§ Task list
[a] Please rewrite the paragraph of the speech transcript that begins "And the Republicans, which is what they're doing" as a single shorter sentence that keeps its main point.
[b] Write what comes next in the speech transcript, picking up after its final sentence.

§ Text shown
:::::

Uh so I hope I didn't give it away there.
Uh but the the if you abandon that if you just say to yourself we're gonna retreat and we're just gonna discuss getting this or that congressman elected then the sea that your children swim in and the sea that your grandchildren swim in will be liberal and it will be impossible uh to elect genuinely conservative candidates.
And the Republicans, which is what they're doing uh already will slide further and further towards the so called mildly right of center parties in Europe where they offer to manage the left wing state slightly more efficiently than the left wing party does.
And that's the only way once you let the culture become liberal that's the only way you can get a so called right of center party uh elected and we we are far too close to that situation.
We may have crush in the days after the election thought we'd cross the line.
I don't think we'd cross the line.
I'm not that pessimistic.

:::::

Records excerpted from a collection:
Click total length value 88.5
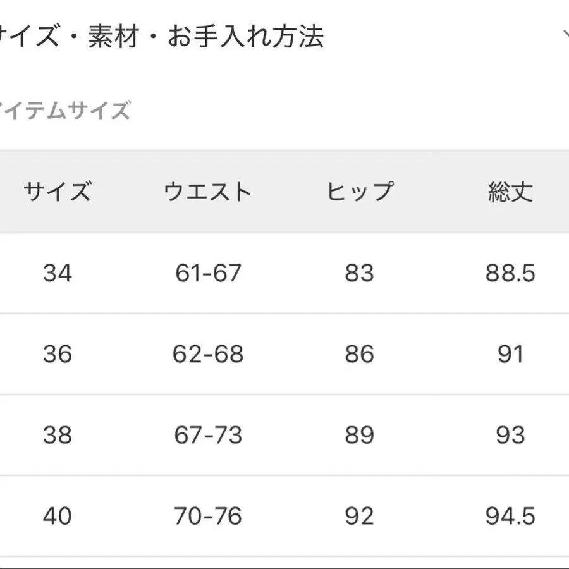 (x=510, y=273)
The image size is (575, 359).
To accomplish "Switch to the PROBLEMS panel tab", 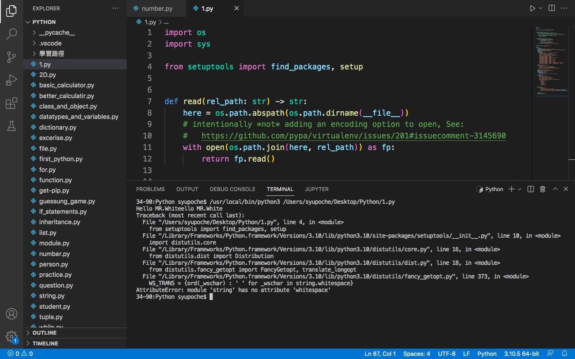I will [150, 189].
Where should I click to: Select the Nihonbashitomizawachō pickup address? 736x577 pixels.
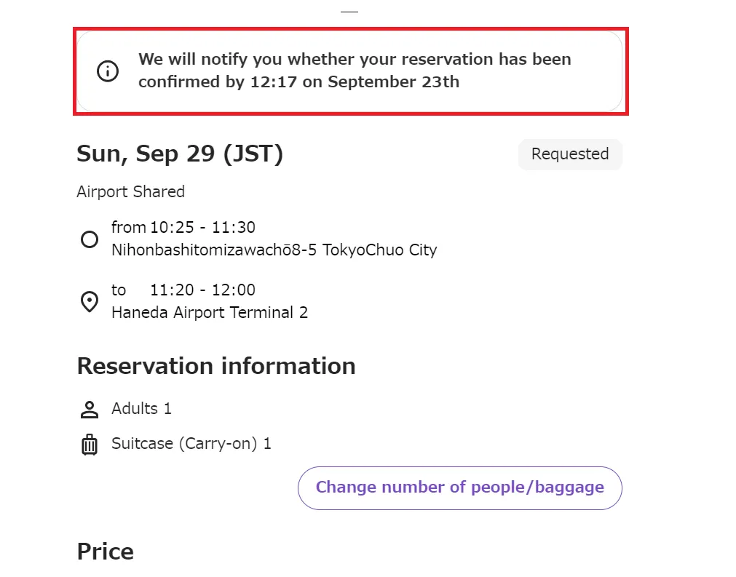pyautogui.click(x=274, y=250)
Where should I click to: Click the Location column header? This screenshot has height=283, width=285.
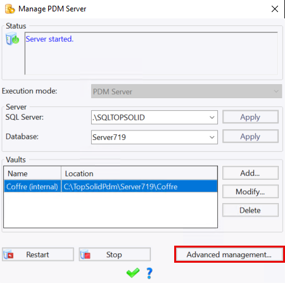139,173
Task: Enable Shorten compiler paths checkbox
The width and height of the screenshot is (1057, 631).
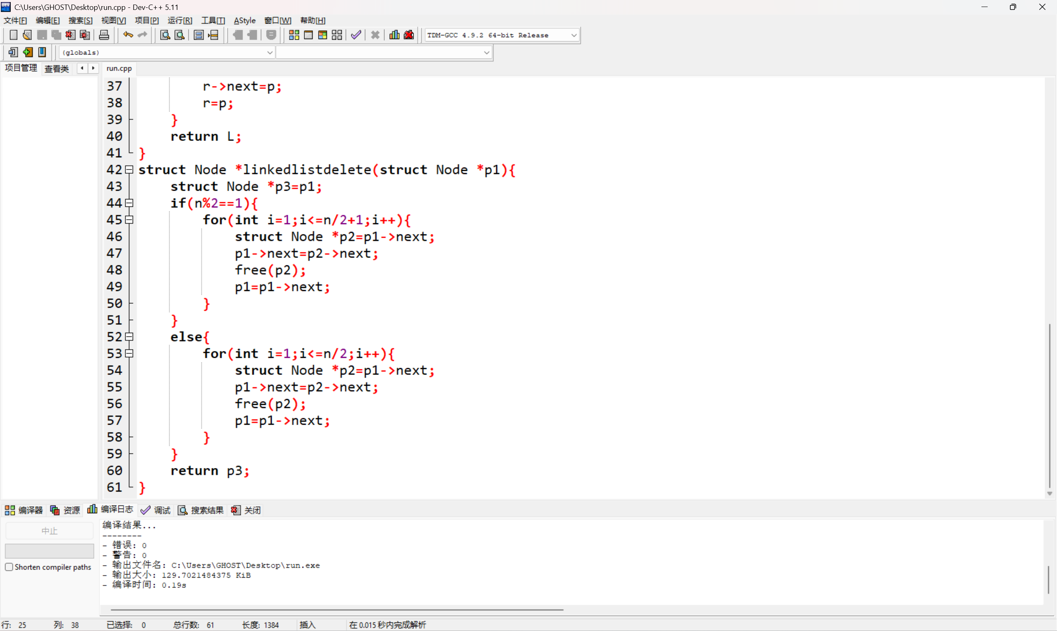Action: pyautogui.click(x=9, y=567)
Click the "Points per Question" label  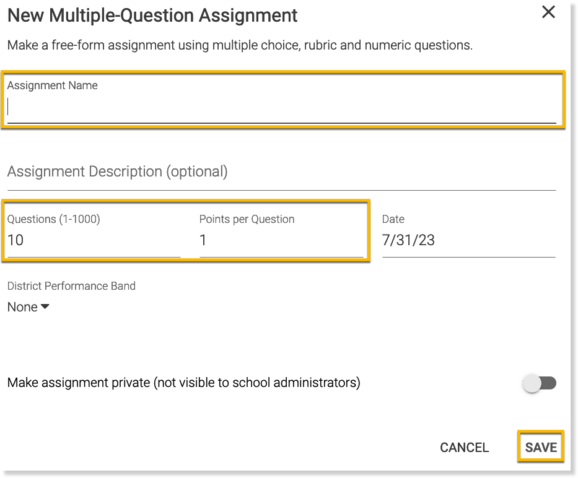247,219
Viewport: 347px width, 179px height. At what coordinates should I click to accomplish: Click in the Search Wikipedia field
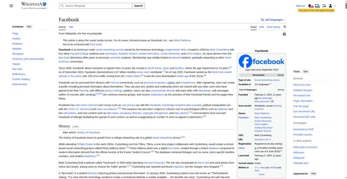pos(95,6)
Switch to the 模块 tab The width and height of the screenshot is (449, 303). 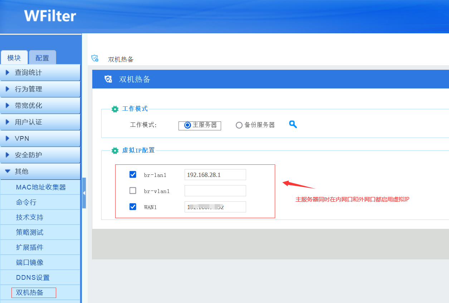[14, 58]
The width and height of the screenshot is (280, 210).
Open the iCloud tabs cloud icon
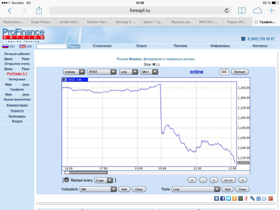pos(257,10)
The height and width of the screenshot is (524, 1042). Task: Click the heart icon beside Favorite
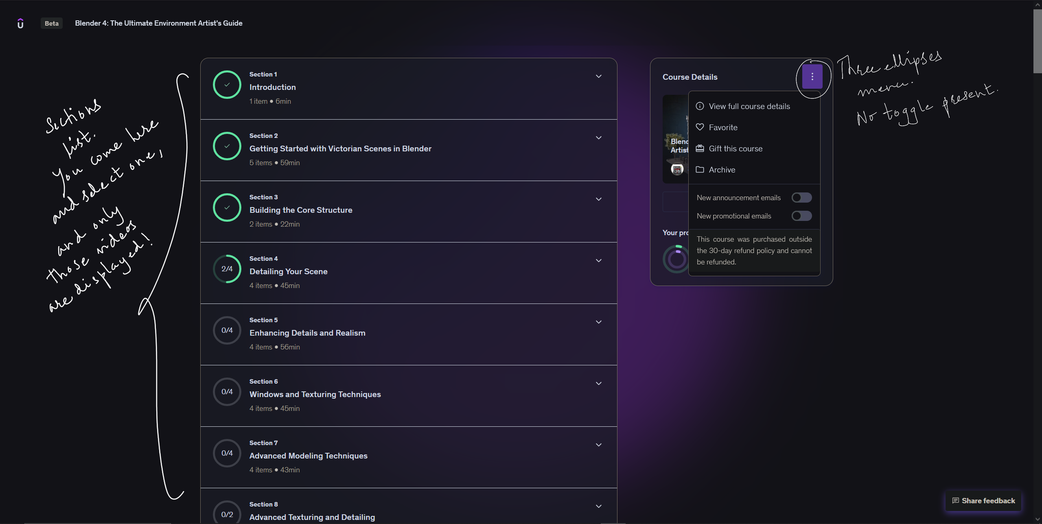[x=700, y=127]
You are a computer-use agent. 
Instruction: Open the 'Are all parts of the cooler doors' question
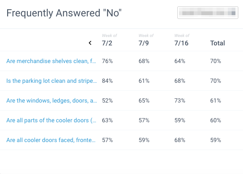point(51,121)
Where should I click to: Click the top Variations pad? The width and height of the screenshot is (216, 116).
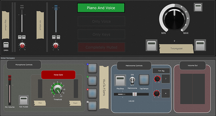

:::::

§ Answers per task
[a] The Republicans are already sliding toward Europe's so-called mildly right-of-center parties, which offer to manage the left-wing state slightly more efficiently than the left-wing party does.

[b]
There's still everything to play for uh but to do that you've got to go big uh Mitt Romney fought a who's a good man and an honorable man but he fought a small shriveled campaign on narrowly f if ever there was an opportunity for a b what's the point of picking Paul Ryan as your running mate and not fighting a big picture election on where America is.
At least then if we'd had a big picture campaign we could at least say we had lost with honor.
Instead, you know, play it safe, don't frighten the horses, fight play small uh don't even tell most people there's an election going on just fight it out with a few turnout models in selected precincts in Ohio and Florida and New Hampshire.
It's pathetic I want the the next time round uh we deserve a candidate who fights a big national campaign on the existential questions facing the United States.
Mark Stein in for Rush we got lots more of your calls straight ahead one eight hundred two eight two eight eight two Mark Stein in for us on the EIB network for the first time in history uh uh uh adult diapers outsell baby diapers in Japan.
The uh the demographic the demographic decline of Japan and Europe is well underway.
Adult diapers if you're in the diaper business if you're huggies or pampers and you want to sell in Japan the uh the adult diaper business is the only business man.
No one's having any babies uh but there's lots of non-aginarians uh around terrific news Michael let's go to Michael in Spring Green, Wisconsin.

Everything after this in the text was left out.